Между тем, отмечал В. Е. Аллой, «финансовое положение ИМКИ к середине 70-х было катастрофическим». Только А. И. Солженицыну издательство задолжало 400 тыс. франков. Совет РСХД раскололся (43). «В середине весны [1978] Никита передал вердикт: если Совет не решит судьбы Морозова, Солженицын не только покидает ИМКУ, но и забирает все свои деньги и, главное, требует немедленной выплаты долга» (44). Вместе с тем, по свидетельству В. Е. Максимова, Александр Исаевич заявил о своем намерении «лишить публикаторов издательских прав на его сочинения. Потеря таких прав для ИМКА-пресс означала не только потерю лица, но и значительные материальные убытки» (45).

«С этим „убойным“ доводом в кармане, — вспоминал В. Е. Аллой, — и прислал Александр Исаевич на главную баталию своего полномочного министра иностранных дел — жену» (46). Это значит, что Наталья Дмитриевна не подтвердила мнение мужа о его готовности поддержать отставку И. В. Морозова, а привезла его ультиматум о необходимости такой отставки. Факт подобного ультиматума признает и Александр Исаевич: «…сам я очень расскаиваюсь, что вмешался в эту внутреннюю перетасовку в Имке — угрозой больше не печататься в ней при Морозове» (47).
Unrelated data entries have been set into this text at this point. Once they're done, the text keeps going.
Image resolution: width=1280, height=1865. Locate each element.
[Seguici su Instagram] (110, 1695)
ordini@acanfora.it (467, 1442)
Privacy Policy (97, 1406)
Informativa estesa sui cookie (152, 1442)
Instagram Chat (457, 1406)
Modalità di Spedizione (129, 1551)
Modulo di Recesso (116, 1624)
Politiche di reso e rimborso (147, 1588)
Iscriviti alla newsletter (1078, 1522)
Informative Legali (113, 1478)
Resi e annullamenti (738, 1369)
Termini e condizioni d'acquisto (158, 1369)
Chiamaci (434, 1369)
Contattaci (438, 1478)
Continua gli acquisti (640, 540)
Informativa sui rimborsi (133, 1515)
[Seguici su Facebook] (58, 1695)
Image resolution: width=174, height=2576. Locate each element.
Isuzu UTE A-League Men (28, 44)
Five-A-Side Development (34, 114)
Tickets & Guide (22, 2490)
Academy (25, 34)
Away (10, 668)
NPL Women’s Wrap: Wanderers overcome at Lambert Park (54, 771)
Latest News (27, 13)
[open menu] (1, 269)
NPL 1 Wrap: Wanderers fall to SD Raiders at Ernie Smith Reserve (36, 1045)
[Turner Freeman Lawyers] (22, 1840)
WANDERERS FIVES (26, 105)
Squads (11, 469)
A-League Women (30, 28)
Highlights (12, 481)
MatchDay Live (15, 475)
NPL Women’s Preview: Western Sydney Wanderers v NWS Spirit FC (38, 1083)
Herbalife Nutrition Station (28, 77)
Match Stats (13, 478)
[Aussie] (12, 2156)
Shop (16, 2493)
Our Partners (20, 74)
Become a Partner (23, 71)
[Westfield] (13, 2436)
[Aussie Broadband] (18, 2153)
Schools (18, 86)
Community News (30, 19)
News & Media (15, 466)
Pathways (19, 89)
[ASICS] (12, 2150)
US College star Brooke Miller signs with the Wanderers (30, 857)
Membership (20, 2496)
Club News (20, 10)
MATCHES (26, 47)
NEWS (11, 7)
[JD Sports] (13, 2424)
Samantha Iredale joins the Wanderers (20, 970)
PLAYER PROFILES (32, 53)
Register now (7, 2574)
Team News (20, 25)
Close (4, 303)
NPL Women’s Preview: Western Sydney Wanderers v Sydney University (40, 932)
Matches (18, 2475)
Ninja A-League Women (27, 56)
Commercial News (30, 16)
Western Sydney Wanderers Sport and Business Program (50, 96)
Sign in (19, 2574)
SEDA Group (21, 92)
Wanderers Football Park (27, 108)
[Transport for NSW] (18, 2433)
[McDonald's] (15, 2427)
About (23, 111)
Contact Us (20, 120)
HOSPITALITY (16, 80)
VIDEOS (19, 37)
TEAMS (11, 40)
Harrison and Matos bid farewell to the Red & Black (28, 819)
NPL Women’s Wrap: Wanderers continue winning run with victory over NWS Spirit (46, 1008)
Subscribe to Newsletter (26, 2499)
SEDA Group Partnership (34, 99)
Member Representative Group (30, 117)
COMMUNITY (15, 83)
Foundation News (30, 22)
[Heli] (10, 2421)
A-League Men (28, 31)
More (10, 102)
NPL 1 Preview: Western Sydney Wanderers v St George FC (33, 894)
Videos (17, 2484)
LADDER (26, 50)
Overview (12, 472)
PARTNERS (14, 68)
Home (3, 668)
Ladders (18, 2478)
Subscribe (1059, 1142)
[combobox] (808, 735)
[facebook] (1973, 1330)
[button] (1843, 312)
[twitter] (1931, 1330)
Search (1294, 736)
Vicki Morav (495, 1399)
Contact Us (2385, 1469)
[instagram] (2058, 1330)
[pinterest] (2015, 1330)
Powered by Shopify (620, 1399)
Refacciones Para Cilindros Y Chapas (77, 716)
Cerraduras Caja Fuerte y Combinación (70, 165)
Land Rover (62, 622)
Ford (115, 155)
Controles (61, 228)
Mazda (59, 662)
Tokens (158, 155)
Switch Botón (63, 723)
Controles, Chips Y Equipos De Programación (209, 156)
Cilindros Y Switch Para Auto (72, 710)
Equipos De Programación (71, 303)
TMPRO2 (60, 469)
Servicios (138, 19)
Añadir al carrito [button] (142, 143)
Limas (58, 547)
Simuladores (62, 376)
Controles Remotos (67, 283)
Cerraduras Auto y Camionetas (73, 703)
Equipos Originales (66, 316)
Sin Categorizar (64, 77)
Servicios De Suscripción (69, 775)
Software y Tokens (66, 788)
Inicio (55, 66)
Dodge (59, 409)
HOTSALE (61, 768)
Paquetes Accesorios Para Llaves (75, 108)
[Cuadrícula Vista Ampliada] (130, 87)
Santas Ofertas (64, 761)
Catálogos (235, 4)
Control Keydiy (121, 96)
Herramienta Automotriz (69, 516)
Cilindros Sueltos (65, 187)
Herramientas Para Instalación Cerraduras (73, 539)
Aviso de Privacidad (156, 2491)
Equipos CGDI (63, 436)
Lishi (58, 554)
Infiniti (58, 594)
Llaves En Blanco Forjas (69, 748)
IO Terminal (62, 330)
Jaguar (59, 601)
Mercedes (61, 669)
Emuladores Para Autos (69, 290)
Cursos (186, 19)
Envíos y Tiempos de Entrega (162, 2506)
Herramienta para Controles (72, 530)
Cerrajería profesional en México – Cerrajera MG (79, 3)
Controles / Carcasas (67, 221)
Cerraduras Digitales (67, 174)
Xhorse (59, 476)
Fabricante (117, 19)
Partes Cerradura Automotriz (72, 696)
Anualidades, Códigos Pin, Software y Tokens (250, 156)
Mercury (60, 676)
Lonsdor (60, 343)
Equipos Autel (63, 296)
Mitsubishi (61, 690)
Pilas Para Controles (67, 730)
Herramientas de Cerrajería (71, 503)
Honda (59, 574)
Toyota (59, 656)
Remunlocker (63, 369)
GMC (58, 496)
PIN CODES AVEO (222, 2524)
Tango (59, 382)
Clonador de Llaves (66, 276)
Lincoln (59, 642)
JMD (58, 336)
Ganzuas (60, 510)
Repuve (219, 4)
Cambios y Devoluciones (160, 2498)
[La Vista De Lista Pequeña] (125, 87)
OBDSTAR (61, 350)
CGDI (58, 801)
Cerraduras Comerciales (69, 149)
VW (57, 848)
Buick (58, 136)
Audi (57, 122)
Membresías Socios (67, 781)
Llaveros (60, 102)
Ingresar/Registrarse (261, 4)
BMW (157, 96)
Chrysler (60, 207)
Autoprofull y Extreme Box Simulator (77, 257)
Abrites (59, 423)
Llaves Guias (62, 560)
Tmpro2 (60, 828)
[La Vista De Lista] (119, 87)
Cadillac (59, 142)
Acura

Лукавит Александр Исаевич и в другом отношении. «Иван Васильевич, — писал В. Е. Максимов, — чтобы спасти издательство, повиновался, пошел на жертву, хотя ему было только без трех месяцев 59 лет, а во Франции пенсия выдается в 65 лет. Издательство не приняло на себя обязательство полностью обеспечить ему шесть лет, остающиеся до права на пенсию» (48).

В разгар этого конфликта 15 апреля 1978 г. скоропостижно от разрыва сердца скончался Борис Юльевич Физ (49). 5 ноября, лишившись прежнего источника доходов и оказавшись не у дел, повесился И. В. Морозов (50).

Директором издательства стал В. Е. Аллой, директором книжного магазина — Алик Хананий, директором антикварного магазина — Юрий Николаев. Как ехидно отмечал А. Флегон, все трое выехали из СССР в Израиль, но вместо земли обетованной оказались во Франции (51).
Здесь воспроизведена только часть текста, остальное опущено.